--- Work item ---
Take every record and write it out again exactly, with no images included.
*****
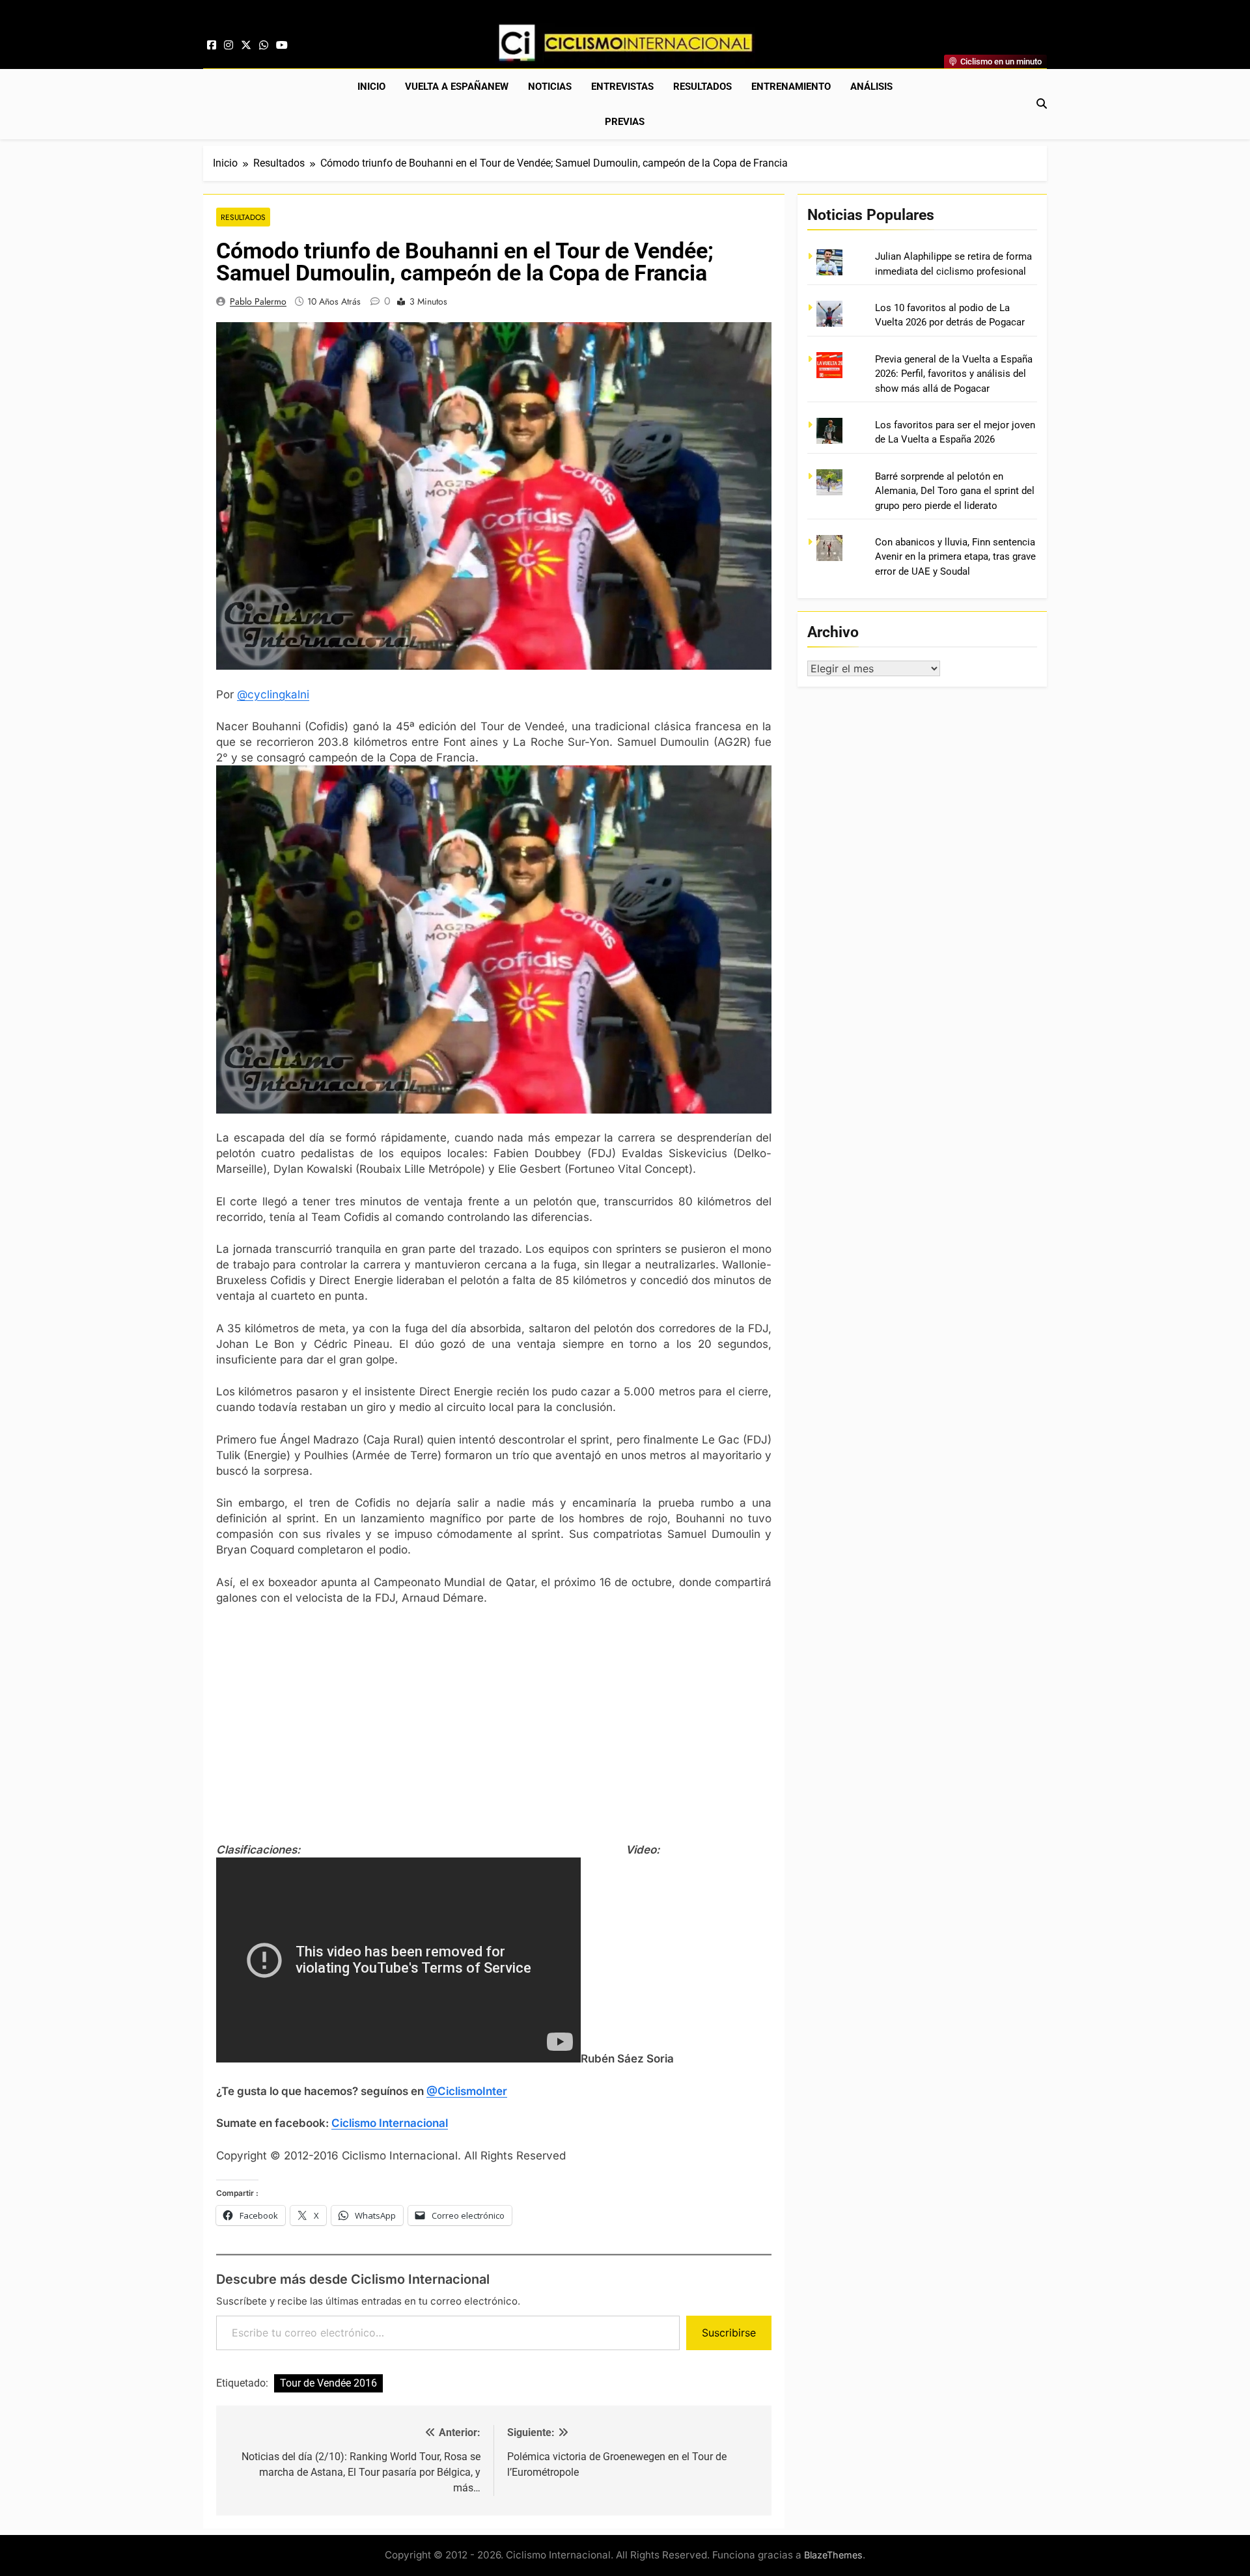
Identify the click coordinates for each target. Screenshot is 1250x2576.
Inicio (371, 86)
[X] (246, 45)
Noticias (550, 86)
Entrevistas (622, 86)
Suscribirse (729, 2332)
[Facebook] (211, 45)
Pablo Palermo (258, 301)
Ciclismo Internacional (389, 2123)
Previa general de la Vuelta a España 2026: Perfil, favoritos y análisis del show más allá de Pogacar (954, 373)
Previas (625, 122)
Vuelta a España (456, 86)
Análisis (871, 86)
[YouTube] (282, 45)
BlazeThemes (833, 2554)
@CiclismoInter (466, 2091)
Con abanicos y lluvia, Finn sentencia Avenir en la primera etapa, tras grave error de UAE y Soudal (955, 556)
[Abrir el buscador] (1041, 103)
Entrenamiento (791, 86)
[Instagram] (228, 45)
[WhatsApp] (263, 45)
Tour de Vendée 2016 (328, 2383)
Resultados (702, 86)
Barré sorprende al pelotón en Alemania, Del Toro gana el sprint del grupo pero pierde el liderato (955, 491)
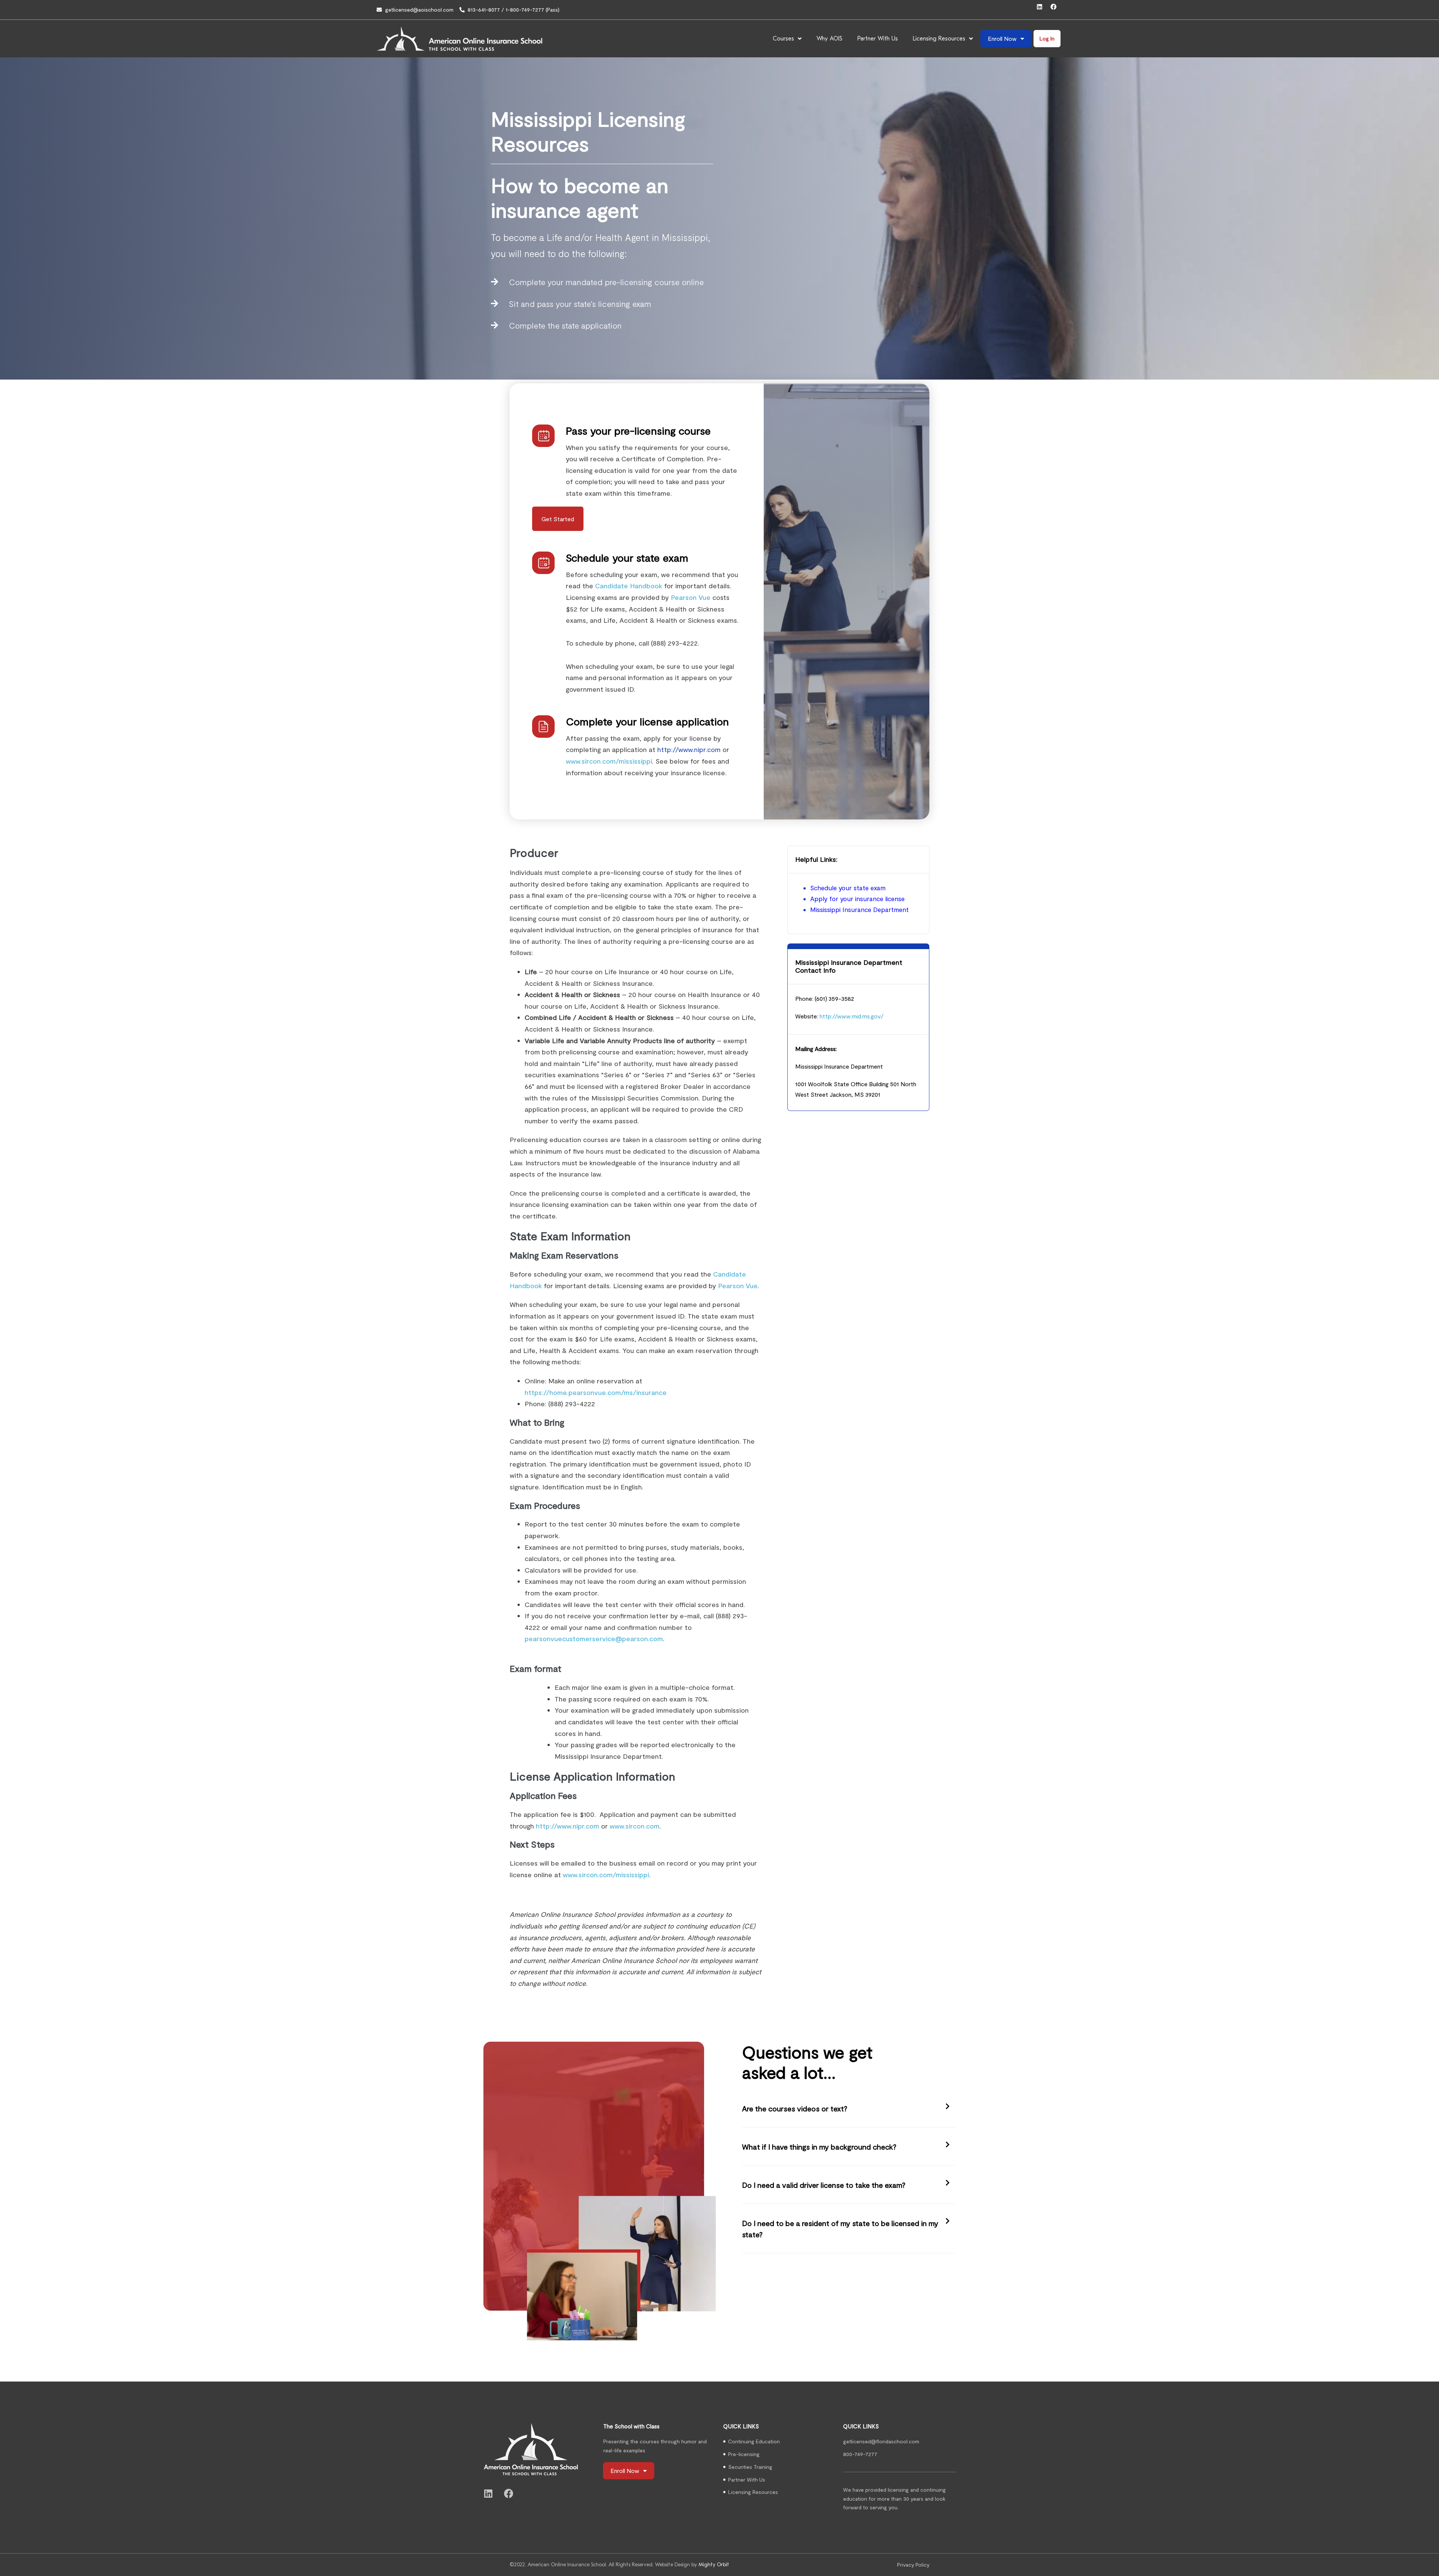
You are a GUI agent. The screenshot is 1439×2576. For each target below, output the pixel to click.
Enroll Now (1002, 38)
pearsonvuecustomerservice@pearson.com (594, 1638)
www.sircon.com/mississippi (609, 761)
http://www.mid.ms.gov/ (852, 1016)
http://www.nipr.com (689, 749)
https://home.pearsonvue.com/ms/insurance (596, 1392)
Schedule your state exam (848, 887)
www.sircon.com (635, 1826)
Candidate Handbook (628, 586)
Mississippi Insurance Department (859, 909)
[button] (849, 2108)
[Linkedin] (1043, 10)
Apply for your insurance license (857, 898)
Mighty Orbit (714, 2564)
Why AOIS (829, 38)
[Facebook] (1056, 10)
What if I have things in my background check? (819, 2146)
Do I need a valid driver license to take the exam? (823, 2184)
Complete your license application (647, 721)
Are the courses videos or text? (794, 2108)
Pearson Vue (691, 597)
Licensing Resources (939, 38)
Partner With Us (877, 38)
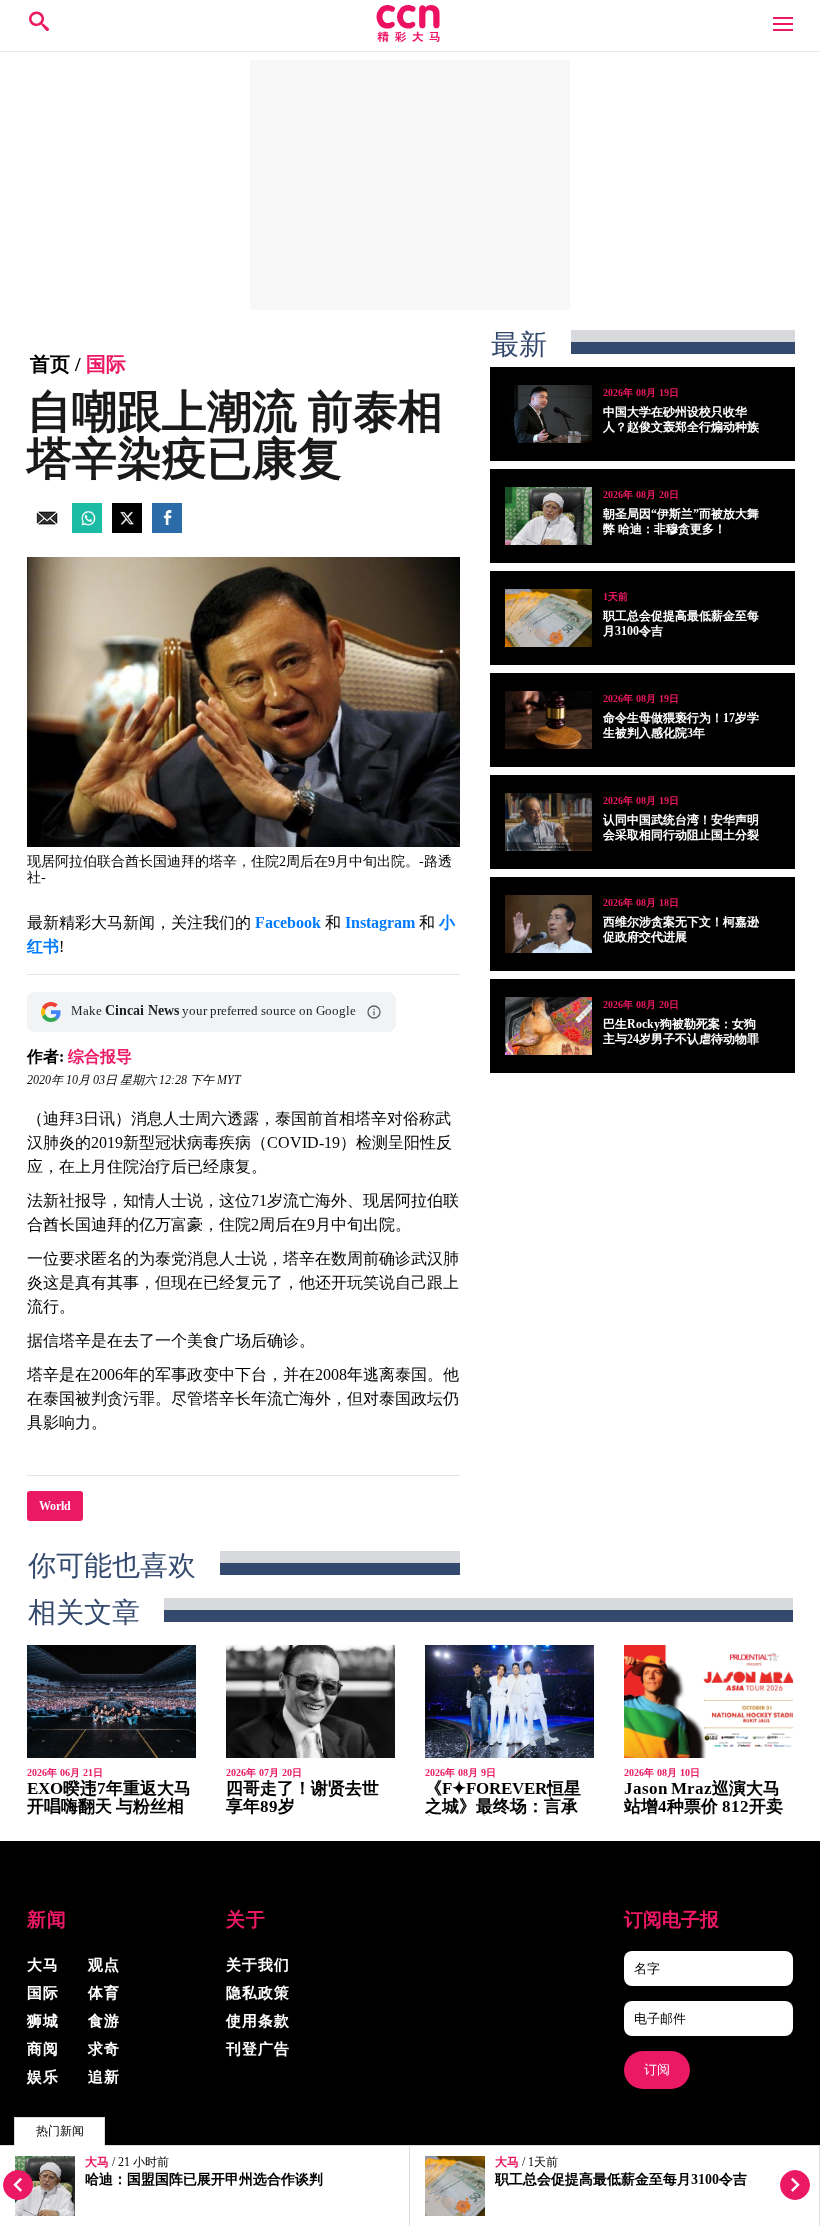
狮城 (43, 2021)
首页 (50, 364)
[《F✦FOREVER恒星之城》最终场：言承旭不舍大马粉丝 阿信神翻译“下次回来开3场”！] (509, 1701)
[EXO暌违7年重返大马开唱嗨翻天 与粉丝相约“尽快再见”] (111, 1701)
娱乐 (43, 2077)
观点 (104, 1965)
*****
--- Result of this exercise ---
Identify the click coordinates for each target. Screenshot is 1250x2576.
Inicio (371, 86)
[X] (246, 45)
Noticias (550, 86)
Entrevistas (622, 86)
Suscribirse (729, 2332)
[Facebook] (211, 45)
Pablo Palermo (258, 301)
Ciclismo Internacional (389, 2123)
Previa general de la Vuelta a España 2026: Perfil, favoritos y análisis del show más allá de Pogacar (954, 373)
Previas (625, 122)
Vuelta a España (456, 86)
Análisis (871, 86)
[YouTube] (282, 45)
BlazeThemes (833, 2554)
@CiclismoInter (466, 2091)
Con abanicos y lluvia, Finn sentencia Avenir en la primera etapa, tras grave error de UAE y Soudal (955, 556)
[Abrir el buscador] (1041, 103)
Entrenamiento (791, 86)
[Instagram] (228, 45)
[WhatsApp] (263, 45)
Tour de Vendée 2016 (328, 2383)
Resultados (702, 86)
Barré sorprende al pelotón en Alemania, Del Toro gana el sprint del grupo pero pierde el liderato (955, 491)
You are a GUI agent. The screenshot is 1439×2576. For each target below, output the pixel to click.
Enroll Now (1002, 38)
pearsonvuecustomerservice@pearson.com (594, 1638)
www.sircon.com/mississippi (609, 761)
http://www.mid.ms.gov/ (852, 1016)
http://www.nipr.com (689, 749)
https://home.pearsonvue.com/ms/insurance (596, 1392)
Schedule your state exam (848, 887)
www.sircon.com (635, 1826)
Candidate Handbook (628, 586)
Mississippi Insurance Department (859, 909)
[button] (849, 2108)
[Linkedin] (1043, 10)
Apply for your insurance license (857, 898)
Mighty Orbit (714, 2564)
Why AOIS (829, 38)
[Facebook] (1056, 10)
What if I have things in my background check? (819, 2146)
Do I need a valid driver license to take the exam? (823, 2184)
Complete your license application (647, 721)
Are the courses videos or text? (794, 2108)
Pearson Vue (691, 597)
Licensing Resources (939, 38)
Partner With Us (877, 38)
狮城 (43, 2021)
首页 (50, 364)
[《F✦FOREVER恒星之城》最终场：言承旭不舍大马粉丝 阿信神翻译“下次回来开3场”！] (509, 1701)
[EXO暌违7年重返大马开唱嗨翻天 与粉丝相约“尽快再见”] (111, 1701)
娱乐 (43, 2077)
观点 (104, 1965)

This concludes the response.